* _Exercise data_:
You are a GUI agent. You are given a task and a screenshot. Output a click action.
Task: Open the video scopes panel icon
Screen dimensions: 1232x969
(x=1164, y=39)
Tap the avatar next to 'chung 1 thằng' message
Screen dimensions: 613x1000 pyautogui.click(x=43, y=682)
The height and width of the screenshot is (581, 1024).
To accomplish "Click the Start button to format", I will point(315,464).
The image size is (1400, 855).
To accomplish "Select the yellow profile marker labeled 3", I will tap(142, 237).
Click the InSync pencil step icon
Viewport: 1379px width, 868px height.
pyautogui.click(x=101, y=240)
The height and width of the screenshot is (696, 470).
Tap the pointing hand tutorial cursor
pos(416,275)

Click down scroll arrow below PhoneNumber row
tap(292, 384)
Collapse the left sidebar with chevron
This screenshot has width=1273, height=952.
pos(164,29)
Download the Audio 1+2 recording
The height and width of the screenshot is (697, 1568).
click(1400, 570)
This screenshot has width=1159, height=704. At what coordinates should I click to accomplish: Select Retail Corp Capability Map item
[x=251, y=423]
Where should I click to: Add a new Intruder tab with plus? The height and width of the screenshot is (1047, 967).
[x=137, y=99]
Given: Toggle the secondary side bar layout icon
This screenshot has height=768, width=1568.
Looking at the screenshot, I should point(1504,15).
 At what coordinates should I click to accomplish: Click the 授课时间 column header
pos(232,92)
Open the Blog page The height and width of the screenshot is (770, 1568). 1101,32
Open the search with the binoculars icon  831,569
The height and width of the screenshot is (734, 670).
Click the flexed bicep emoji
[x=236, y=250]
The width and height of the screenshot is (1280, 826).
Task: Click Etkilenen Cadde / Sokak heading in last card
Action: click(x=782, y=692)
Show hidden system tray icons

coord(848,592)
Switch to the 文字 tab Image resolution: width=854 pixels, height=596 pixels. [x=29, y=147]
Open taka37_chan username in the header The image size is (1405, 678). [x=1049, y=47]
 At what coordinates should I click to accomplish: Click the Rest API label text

* _Exercise objective_: Please copy the items above word for word, everything from the start of the items down to the line that contains "Open the Blog", including that line.

* _Response below_:
You are a GUI agent. You are given a task and a screenshot. Output a click action.
Task: Open the video scopes panel icon
Screen dimensions: 1232x969
(x=1164, y=39)
Tap the avatar next to 'chung 1 thằng' message
Screen dimensions: 613x1000 pyautogui.click(x=43, y=682)
The height and width of the screenshot is (581, 1024).
To accomplish "Click the Start button to format", I will point(315,464).
The image size is (1400, 855).
To accomplish "Select the yellow profile marker labeled 3", I will tap(142, 237).
Click the InSync pencil step icon
Viewport: 1379px width, 868px height.
pyautogui.click(x=101, y=240)
The height and width of the screenshot is (696, 470).
Tap the pointing hand tutorial cursor
pos(416,275)

Click down scroll arrow below PhoneNumber row
tap(292, 384)
Collapse the left sidebar with chevron
This screenshot has width=1273, height=952.
pos(164,29)
Download the Audio 1+2 recording
The height and width of the screenshot is (697, 1568).
click(1400, 570)
This screenshot has width=1159, height=704. At what coordinates should I click to accomplish: Select Retail Corp Capability Map item
[x=251, y=423]
Where should I click to: Add a new Intruder tab with plus? The height and width of the screenshot is (1047, 967).
[x=137, y=99]
Given: Toggle the secondary side bar layout icon
This screenshot has height=768, width=1568.
Looking at the screenshot, I should point(1504,15).
 At what coordinates should I click to accomplish: Click the 授课时间 column header
pos(232,92)
Open the Blog page The height and width of the screenshot is (770, 1568). 1101,32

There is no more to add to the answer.